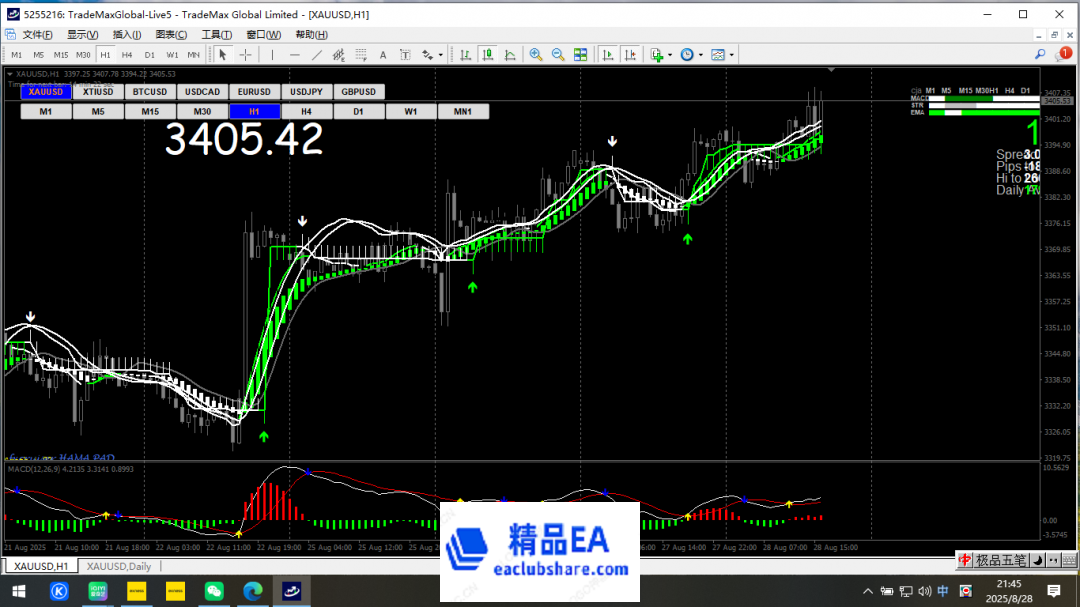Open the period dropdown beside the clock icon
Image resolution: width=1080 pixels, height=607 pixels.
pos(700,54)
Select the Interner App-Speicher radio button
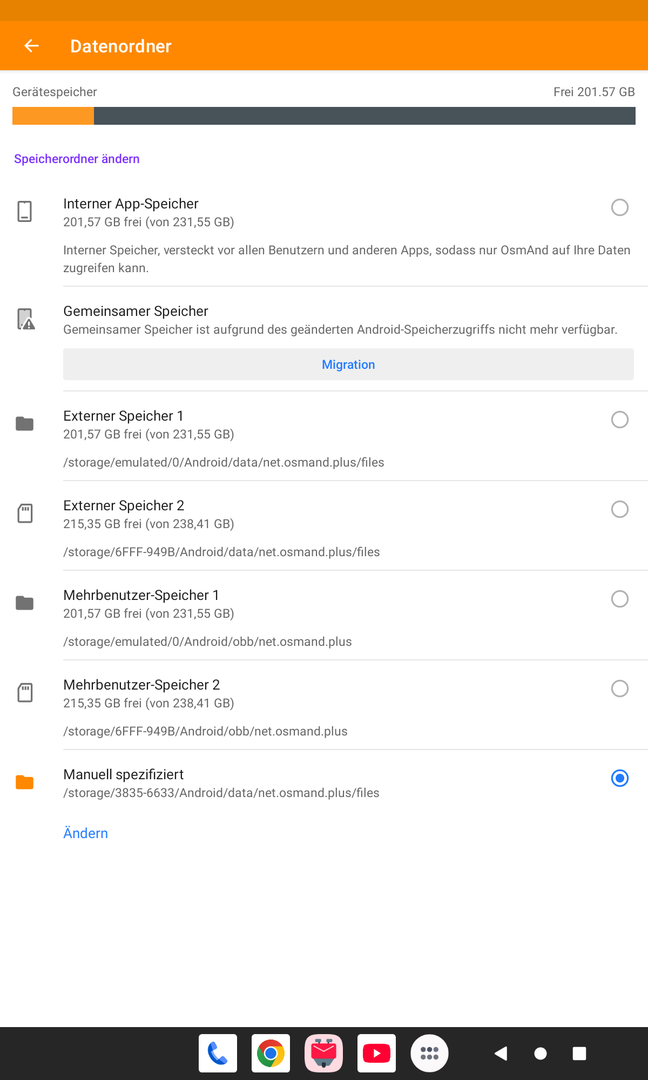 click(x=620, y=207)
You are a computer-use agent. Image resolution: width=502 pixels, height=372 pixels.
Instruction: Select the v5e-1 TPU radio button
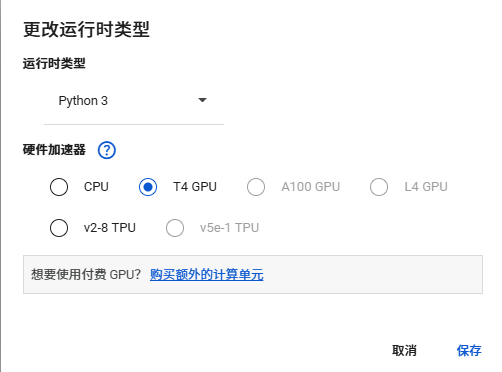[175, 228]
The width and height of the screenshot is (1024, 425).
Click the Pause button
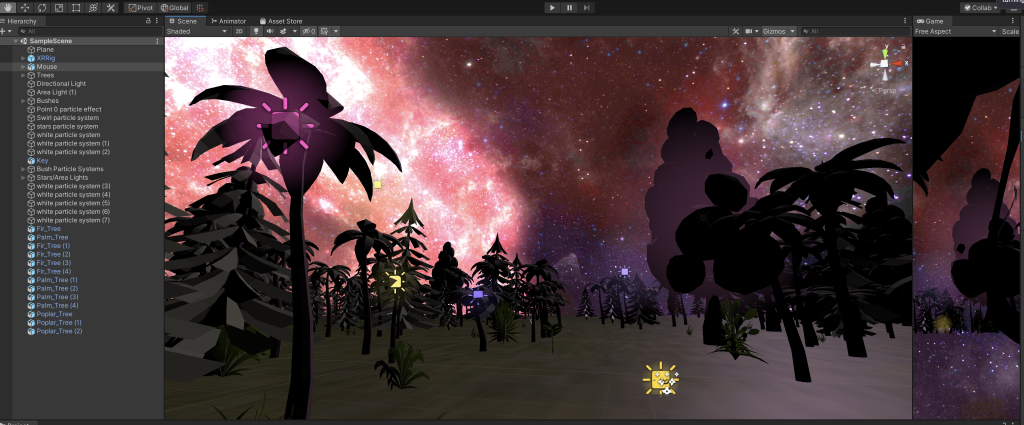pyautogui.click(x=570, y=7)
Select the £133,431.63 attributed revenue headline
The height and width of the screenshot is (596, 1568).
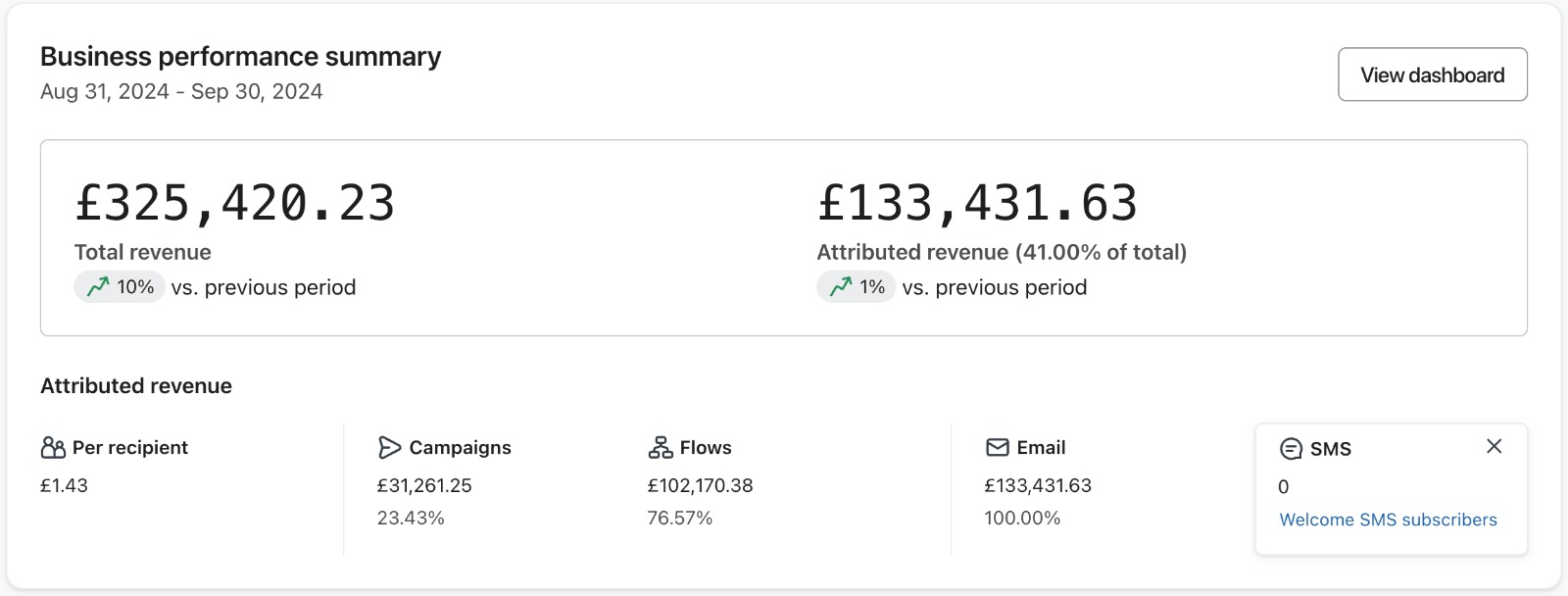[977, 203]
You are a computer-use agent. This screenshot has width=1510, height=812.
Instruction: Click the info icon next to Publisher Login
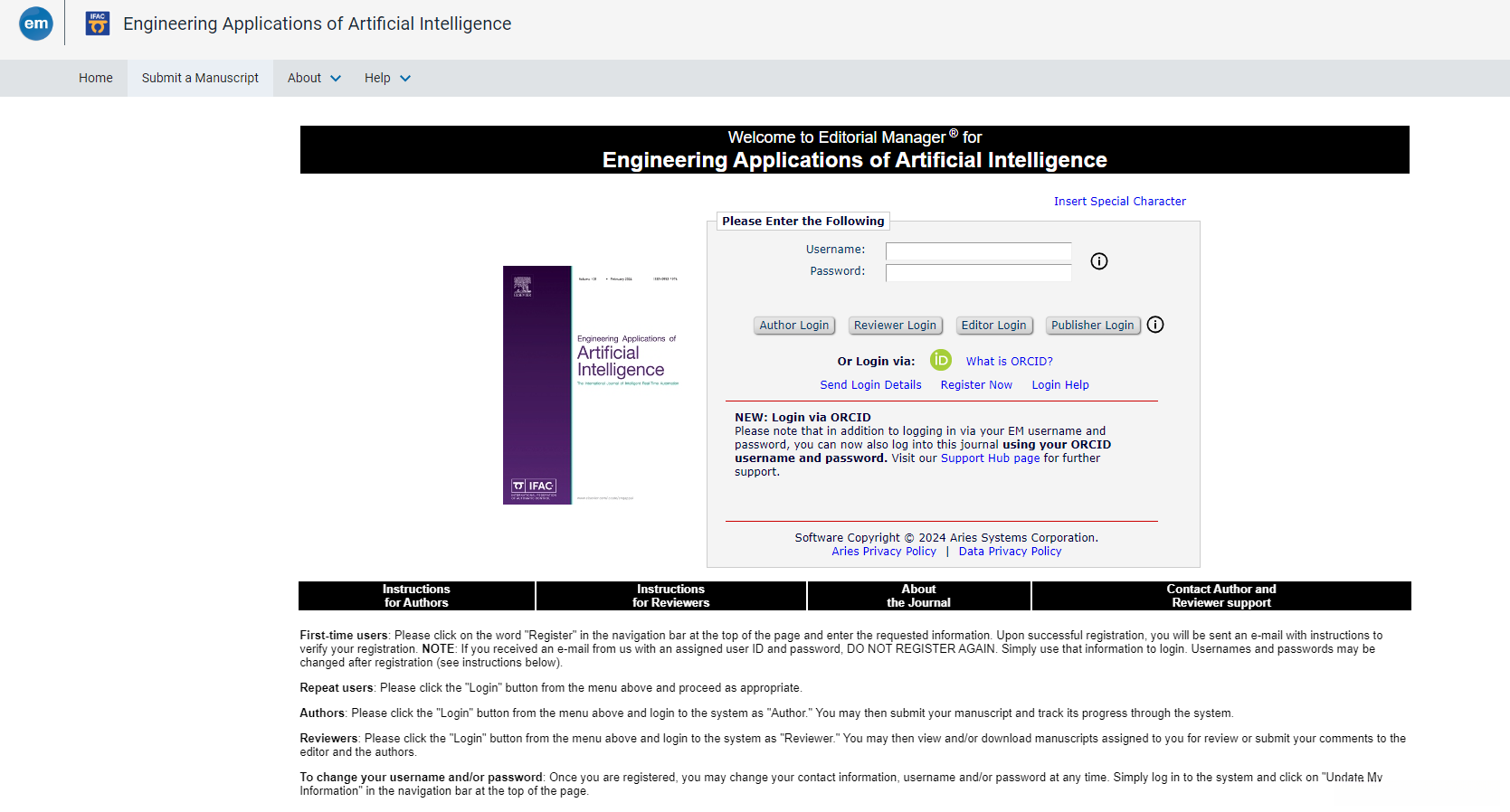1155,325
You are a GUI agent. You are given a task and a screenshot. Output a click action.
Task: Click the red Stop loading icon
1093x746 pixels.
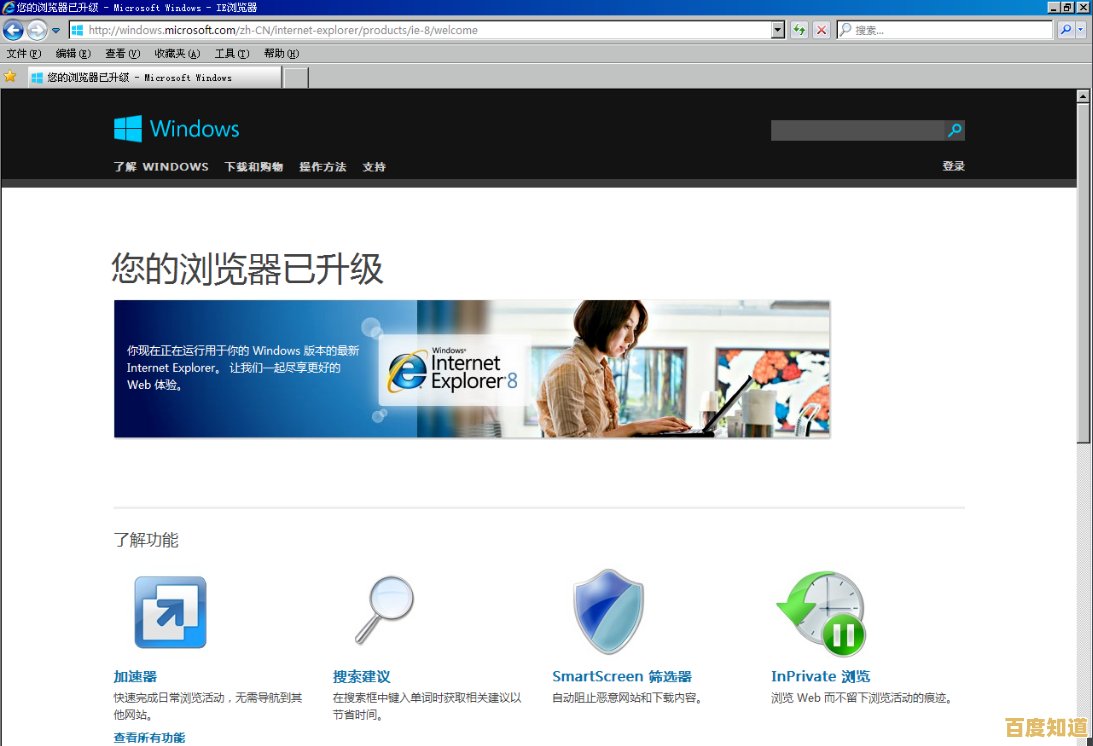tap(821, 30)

........

▸ TO DO:
How many lines in the entries include the string "agent"? Answer with the number alone.

▸ REPLY TO THE EXERCISE:
3